Here are four key elements necessary for businesses creating a proper cyber-resiliency program.
Develop a documented plan
A proper cyber-resiliency plan must be based on a business’ environment, the data sets used, legal and regulatory requirements, appetite for risk avoidance, repetitive historical assessments of cyber-control operating effectiveness, and the ability to look forward to the ever-changing cyber risks that must be integrated into the plan.
Conduct regular technical-maintenance testing
Once the plan has been developed and finalized, it’s important to repeat the identified steps as often as needed — but never less than annually — to assess the program. Technically testing the business’ environment and its people is required through real-life scenarios. Use cross-functional teams in the business and document findings from the tests to learn if a program is strong enough to withstand an attack.
Implement safety controls
Adding controls like muti-factor authentication, advanced malware protections, intelligent protection tools, vulnerability scans, internal and external penetration and hacking tests, business-email phishing, and testing text messaging user access, are all key controls vital to assessing your cyber-resiliency program.

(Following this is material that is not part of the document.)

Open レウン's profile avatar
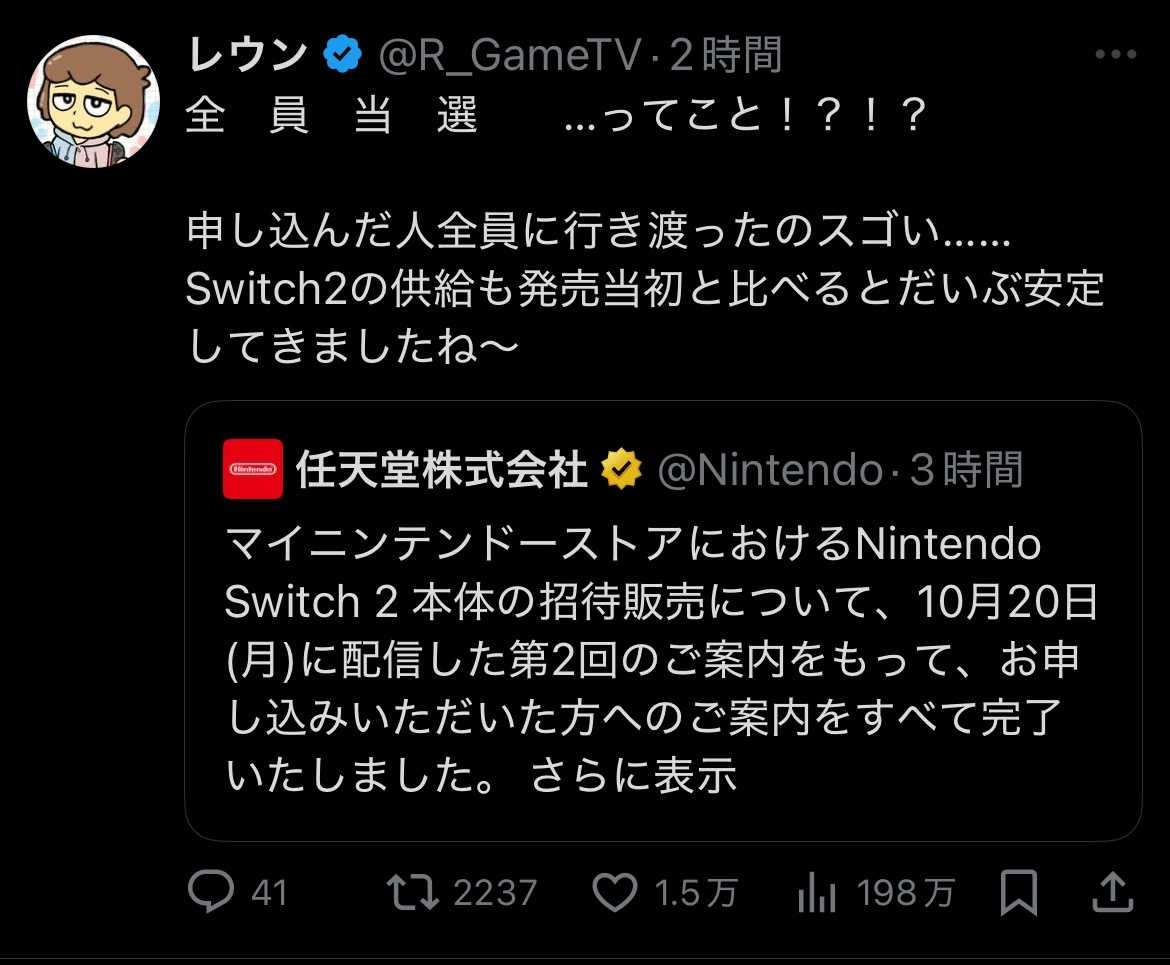coord(93,101)
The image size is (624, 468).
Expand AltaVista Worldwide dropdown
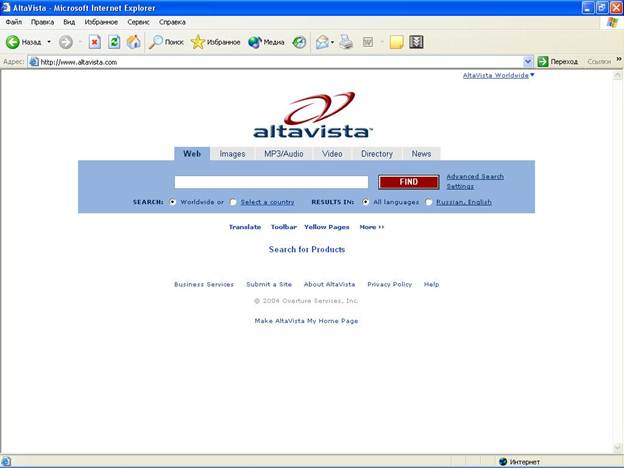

Evaluate and readjust plans as necessary
After testing, it’s vital to evaluate and reassess. Cyber risks and attacks are ever-changing, making it imperative to be agile. Never forget this is a journey and that an effective plan must adjust as often as needed to advance protections against the changes in the ever-evolving cyber ecosystem.
Ultimately cyber-resiliency programs must be unique to individual businesses. At the core, these steps will help protect businesses from a cyberattack, and the best way to start building cyber resiliency is to start now.
Finding experts, both internally and externally, is a great first step. Experts, such as a chief information security officer (CISO), are necessary to provide demonstrable and certifiable experience to guide businesses to an effective and operational plan. If businesses cannot find or afford a CISO, contract with a virtual CISO (vCISO). A vCISO with real experience will be your best guide and provide the ins-and-outs of the requirements necessary to protect the business, and will have their hands in various scenarios, clients, and verticals, which adds to its ongoing expertise and knowledgebase.
The bad guys are changing their tactics rapidly. Cybercrime as a service is booming, ransomware attacks are increasing, users are getting more savvy on how to circumvent controls, exception lists are growing, and the data sets are getting more complex with the ever-expanding ecosystems in which organizations are involved. If you have not started, there is an urgent need to get started on your business’ cyber-resiliency plan, today.
Carl Cadregari is an executive VP in the FoxPointe Solutions Information Risk Management Division of The Bonadio Group. He has more than 28 years of experience providing actionable technology, cybersecurity, and data-governance architecture, controls auditing. and general cybersecurity planning.
Author’s disclaimer: The summary information presented in this article should not be considered legal advice or counsel and does not create an attorney-client relationship between the author and the reader. If readers of this have legal questions, it is recommended they consult with their attorney.